A student called me a bitch for the first time this semester. I’m actually pretty sure I, like my sisters throughout the diaspora, have been called worse, but this was the first time a student had rendered an expletive to my face. Following hurling the expletive my way, the student proceeded to talk over me until storming out the classroom and reporting to the dean.
The cause of the altercation you ask? I simply asked the student a question.
Like clockwork the dean shows up a few minutes later asking to see me. An act that festered the very authority challenged by my student. After dismissing my class I went to visit this middle-aged white women with a foreign accent, short haircut and slightly abrasive attitude. She asked me what happens and becomes overtly agitated when I disclose that the student called me a bitch. She then rolls her eyes, sighs and asks me to prepare a written statement. Although I had been disrespected twice that morning, once by the student and again when the director came to remove me from the class like a misbehaved student, it was me who had burdened her. In producing a response to the query she asked me, I cast this poor woman as the victim because she would now have to draft some paperwork.
“You have to be very careful how you address these students.”
I nodded indifferently.
“Be careful.” she said, with her eyes locking intensely with mine, embedding a slew of words she wished to say but could not.
The exchange was a vindictive display of power by a being disinterested in both my and my student’s well being. All the director saw was money. So instead of engaging my comfort in returning a student who blatantly disrespected me, my other students, and most importantly herself, it was without discussion that she would return to the class.To the director I was salt thrown in the would of a battered ego. I, like countless other black bodies cast throughout the diaspora, had become too visible in a space solely desiring my invisibility. To lure students into an invidious state, is to insult the white bodies who wish to be the sole source to evoke green from a black a gaze.
This is an unexpected example of black females being asked to be less of themselves to not fester insecurity in their counterparts, who must remain subjugated for whites domination.

____________________

**Directions**
A) In the essay about the classroom incident, what did the dean ask the writer to prepare?
B) Print the part of the essay about the classroom incident starting with "The cause of" and going on through "draft some paperwork.".
You won't need the records to do what's asked here.

____________________

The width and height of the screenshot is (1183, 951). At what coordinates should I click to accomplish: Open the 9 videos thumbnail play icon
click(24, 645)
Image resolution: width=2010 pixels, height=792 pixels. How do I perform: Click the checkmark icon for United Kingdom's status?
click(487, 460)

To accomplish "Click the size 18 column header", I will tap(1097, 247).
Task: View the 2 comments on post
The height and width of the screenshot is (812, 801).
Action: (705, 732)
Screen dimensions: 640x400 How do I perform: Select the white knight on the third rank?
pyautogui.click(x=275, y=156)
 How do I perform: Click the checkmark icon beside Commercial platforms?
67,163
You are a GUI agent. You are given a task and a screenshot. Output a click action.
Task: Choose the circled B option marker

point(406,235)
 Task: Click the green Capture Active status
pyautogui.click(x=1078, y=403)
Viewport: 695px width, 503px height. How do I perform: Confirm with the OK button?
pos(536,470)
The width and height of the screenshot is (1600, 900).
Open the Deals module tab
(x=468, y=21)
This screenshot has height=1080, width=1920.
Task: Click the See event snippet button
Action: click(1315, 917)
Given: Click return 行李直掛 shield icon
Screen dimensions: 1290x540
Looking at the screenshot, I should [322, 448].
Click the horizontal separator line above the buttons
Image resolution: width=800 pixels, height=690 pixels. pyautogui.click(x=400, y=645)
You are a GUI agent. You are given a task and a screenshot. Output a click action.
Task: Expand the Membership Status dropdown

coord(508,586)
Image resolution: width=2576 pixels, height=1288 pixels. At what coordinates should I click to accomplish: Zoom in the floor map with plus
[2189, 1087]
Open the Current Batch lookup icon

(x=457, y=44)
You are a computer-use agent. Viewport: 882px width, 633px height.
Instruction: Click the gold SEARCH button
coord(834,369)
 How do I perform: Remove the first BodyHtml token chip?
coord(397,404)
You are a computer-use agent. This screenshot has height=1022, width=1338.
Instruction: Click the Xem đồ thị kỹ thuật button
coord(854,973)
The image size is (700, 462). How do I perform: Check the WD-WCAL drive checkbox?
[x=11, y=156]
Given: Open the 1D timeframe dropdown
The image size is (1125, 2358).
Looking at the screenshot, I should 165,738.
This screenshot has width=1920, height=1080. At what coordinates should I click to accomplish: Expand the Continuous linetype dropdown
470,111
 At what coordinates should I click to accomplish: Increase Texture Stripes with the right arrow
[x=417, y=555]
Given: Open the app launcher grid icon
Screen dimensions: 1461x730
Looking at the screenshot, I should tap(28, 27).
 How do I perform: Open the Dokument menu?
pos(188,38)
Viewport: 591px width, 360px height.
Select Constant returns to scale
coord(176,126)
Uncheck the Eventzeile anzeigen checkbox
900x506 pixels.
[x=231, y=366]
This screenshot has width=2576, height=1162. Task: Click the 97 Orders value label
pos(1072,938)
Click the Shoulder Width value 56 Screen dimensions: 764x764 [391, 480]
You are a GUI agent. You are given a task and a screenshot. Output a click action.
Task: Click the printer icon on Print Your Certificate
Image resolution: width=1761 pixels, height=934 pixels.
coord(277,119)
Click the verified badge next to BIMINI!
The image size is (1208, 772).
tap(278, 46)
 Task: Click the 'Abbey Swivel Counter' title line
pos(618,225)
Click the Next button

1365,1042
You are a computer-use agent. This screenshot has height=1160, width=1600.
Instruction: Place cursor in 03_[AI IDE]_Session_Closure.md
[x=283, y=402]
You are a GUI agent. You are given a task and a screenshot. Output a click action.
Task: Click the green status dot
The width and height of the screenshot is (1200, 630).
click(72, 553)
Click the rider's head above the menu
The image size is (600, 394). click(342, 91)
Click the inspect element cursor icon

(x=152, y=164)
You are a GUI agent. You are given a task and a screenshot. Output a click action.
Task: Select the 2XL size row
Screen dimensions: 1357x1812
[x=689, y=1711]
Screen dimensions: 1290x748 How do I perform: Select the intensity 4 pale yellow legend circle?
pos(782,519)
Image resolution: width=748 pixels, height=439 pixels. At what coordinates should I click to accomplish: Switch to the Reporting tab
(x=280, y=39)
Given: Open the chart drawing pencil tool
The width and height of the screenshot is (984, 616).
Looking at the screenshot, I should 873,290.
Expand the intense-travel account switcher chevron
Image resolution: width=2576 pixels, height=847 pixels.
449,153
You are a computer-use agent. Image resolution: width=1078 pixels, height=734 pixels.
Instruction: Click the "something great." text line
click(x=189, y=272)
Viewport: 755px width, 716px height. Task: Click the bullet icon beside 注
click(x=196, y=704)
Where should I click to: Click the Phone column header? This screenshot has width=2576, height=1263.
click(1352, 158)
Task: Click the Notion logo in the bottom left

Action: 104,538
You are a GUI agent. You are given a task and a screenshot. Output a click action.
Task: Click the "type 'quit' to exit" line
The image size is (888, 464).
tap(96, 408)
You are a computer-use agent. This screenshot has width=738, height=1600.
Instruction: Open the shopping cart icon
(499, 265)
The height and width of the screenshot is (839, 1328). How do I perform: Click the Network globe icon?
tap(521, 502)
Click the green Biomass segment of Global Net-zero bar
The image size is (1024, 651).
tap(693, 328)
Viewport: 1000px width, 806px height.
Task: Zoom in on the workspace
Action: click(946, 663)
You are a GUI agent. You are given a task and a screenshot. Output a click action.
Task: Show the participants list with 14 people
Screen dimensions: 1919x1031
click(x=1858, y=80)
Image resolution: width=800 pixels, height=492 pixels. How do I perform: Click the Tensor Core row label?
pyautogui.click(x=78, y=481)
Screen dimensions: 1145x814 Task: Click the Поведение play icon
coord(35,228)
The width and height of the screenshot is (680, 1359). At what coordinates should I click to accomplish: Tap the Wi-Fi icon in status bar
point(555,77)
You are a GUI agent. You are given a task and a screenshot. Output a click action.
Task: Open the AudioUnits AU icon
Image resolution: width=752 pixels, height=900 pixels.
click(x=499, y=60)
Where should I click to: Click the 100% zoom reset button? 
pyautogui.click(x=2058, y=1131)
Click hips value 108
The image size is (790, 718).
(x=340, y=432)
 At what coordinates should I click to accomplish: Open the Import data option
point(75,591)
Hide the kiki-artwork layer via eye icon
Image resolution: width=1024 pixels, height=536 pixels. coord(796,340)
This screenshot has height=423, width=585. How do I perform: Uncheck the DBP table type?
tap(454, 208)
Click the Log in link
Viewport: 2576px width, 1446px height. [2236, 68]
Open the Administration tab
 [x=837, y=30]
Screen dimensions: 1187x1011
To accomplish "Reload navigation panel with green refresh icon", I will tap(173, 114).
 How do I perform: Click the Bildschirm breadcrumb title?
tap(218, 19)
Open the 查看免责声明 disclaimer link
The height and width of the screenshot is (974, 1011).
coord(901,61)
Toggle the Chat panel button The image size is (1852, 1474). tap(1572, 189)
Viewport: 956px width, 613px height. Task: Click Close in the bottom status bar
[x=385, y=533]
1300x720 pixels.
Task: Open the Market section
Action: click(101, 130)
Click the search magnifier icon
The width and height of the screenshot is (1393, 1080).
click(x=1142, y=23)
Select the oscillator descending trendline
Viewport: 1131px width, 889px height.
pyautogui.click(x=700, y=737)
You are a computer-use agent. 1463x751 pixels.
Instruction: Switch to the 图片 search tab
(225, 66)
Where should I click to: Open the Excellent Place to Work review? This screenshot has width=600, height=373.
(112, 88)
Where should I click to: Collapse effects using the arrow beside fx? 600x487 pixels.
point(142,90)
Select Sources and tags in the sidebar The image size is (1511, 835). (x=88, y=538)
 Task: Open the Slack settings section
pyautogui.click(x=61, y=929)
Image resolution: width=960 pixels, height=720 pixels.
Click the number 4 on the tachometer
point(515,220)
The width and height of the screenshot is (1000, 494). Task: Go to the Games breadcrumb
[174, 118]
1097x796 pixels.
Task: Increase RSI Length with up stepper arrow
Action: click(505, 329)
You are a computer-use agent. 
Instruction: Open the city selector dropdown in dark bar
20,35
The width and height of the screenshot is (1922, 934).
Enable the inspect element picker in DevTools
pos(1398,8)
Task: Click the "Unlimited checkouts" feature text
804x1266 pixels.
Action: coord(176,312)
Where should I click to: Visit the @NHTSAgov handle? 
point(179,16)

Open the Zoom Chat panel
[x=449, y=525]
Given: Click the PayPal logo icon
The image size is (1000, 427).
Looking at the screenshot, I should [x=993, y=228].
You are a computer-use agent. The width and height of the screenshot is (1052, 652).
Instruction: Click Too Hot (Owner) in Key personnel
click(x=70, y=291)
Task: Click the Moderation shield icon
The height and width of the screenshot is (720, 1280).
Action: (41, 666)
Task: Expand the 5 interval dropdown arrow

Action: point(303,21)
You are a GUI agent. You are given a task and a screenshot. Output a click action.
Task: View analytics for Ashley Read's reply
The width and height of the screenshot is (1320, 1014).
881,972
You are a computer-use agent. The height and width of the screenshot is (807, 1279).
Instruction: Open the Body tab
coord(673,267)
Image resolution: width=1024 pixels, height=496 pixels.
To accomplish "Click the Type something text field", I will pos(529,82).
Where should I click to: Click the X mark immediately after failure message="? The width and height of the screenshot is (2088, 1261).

____________________

**Solutions to the tasks**
A) A written statement.

B)
The cause of the altercation you ask? I simply asked the student a question.
Like clockwork the dean shows up a few minutes later asking to see me. An act that festered the very authority challenged by my student. After dismissing my class I went to visit this middle-aged white women with a foreign accent, short haircut and slightly abrasive attitude. She asked me what happens and becomes overtly agitated when I disclose that the student called me a bitch. She then rolls her eyes, sighs and asks me to prepare a written statement. Although I had been disrespected twice that morning, once by the student and again when the director came to remove me from the class like a misbehaved student, it was me who had burdened her. In producing a response to the query she asked me, I cast this poor woman as the victim because she would now have to draft some paperwork.